◆ **What the task asks**: Narrow the data below down to the lines containing "label".

◆ **The records**:
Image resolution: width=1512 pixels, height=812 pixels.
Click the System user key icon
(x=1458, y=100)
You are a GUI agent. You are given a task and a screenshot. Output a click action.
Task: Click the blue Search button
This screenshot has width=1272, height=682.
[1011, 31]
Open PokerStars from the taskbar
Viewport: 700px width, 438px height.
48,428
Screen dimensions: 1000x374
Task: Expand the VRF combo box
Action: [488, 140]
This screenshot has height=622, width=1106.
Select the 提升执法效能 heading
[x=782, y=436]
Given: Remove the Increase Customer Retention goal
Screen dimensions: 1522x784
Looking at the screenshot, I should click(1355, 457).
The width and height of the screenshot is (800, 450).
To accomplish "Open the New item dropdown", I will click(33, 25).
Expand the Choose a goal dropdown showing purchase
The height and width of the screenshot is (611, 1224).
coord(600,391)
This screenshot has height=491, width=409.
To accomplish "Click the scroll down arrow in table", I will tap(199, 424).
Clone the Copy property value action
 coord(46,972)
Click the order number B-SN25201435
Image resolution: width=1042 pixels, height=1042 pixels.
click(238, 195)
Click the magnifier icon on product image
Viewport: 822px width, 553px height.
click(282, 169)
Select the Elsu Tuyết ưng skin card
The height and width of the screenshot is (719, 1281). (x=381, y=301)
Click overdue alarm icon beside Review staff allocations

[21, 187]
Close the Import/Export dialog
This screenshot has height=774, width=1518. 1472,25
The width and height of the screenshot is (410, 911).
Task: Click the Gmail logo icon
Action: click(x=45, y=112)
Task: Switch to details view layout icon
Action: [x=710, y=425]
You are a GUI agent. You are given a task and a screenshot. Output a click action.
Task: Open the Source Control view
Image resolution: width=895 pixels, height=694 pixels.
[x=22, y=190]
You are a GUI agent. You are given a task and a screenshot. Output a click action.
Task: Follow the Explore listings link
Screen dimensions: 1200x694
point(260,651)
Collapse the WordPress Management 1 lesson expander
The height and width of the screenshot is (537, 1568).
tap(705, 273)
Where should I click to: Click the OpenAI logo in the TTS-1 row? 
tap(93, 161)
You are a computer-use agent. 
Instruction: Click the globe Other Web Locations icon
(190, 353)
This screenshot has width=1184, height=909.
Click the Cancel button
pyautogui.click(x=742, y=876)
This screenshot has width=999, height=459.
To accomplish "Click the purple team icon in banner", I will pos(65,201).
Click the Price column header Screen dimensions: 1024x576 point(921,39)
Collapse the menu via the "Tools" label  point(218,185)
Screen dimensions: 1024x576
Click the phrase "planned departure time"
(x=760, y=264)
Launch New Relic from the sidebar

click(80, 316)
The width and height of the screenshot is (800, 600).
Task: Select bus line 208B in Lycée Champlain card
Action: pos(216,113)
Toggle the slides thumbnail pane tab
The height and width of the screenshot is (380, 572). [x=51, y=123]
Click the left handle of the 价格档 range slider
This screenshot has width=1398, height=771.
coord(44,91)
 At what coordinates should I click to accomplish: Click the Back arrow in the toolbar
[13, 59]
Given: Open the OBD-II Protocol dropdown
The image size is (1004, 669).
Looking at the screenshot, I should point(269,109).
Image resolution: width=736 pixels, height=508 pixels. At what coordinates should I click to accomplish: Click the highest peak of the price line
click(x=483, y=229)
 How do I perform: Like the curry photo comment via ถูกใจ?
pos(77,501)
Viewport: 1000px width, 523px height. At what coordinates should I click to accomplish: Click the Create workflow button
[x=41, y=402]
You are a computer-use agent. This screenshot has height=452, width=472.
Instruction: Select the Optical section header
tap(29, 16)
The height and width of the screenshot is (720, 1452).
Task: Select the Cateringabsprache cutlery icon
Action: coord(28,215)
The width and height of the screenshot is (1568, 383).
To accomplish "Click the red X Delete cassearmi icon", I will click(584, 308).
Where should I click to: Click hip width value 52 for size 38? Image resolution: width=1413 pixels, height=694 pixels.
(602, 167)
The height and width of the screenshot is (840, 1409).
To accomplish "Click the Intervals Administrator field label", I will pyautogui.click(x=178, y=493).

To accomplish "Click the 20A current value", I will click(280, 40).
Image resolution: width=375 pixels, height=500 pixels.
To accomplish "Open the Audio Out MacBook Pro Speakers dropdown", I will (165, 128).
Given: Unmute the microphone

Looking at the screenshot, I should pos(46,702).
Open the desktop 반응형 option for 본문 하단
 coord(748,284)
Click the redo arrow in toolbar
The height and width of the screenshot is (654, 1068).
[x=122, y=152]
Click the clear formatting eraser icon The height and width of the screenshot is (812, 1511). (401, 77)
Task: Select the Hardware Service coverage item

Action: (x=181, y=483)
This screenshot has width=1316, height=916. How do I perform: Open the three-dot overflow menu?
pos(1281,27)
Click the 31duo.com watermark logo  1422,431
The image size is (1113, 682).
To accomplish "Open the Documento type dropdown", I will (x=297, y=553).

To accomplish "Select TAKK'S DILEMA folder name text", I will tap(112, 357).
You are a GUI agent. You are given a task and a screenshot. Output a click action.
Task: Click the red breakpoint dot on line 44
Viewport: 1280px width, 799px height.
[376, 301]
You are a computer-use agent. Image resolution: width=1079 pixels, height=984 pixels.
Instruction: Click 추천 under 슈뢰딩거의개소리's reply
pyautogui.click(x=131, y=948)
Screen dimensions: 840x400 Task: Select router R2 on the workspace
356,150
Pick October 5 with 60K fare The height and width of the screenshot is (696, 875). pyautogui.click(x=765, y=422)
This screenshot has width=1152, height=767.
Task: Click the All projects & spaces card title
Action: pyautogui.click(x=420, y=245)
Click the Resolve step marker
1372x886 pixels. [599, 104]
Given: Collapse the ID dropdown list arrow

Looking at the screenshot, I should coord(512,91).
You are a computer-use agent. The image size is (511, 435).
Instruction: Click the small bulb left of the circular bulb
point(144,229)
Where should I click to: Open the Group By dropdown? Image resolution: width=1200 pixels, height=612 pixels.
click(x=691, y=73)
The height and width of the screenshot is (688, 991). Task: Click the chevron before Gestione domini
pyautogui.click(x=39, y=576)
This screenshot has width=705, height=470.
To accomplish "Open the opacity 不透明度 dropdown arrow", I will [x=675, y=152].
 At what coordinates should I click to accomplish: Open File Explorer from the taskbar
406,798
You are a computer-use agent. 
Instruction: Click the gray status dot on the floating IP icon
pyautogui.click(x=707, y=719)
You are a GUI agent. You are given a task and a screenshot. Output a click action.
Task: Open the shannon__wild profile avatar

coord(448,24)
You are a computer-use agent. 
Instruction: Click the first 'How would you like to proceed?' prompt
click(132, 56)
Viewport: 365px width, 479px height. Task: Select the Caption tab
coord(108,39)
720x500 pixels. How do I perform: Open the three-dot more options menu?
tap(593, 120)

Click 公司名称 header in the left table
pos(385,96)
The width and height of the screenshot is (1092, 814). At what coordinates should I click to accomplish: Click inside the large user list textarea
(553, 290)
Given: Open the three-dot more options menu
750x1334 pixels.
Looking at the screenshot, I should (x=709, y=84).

◆ **Reply to the task**:
Collapse the menu via the "Tools" label  point(218,185)
To accomplish "Click the Intervals Administrator field label", I will pyautogui.click(x=178, y=493).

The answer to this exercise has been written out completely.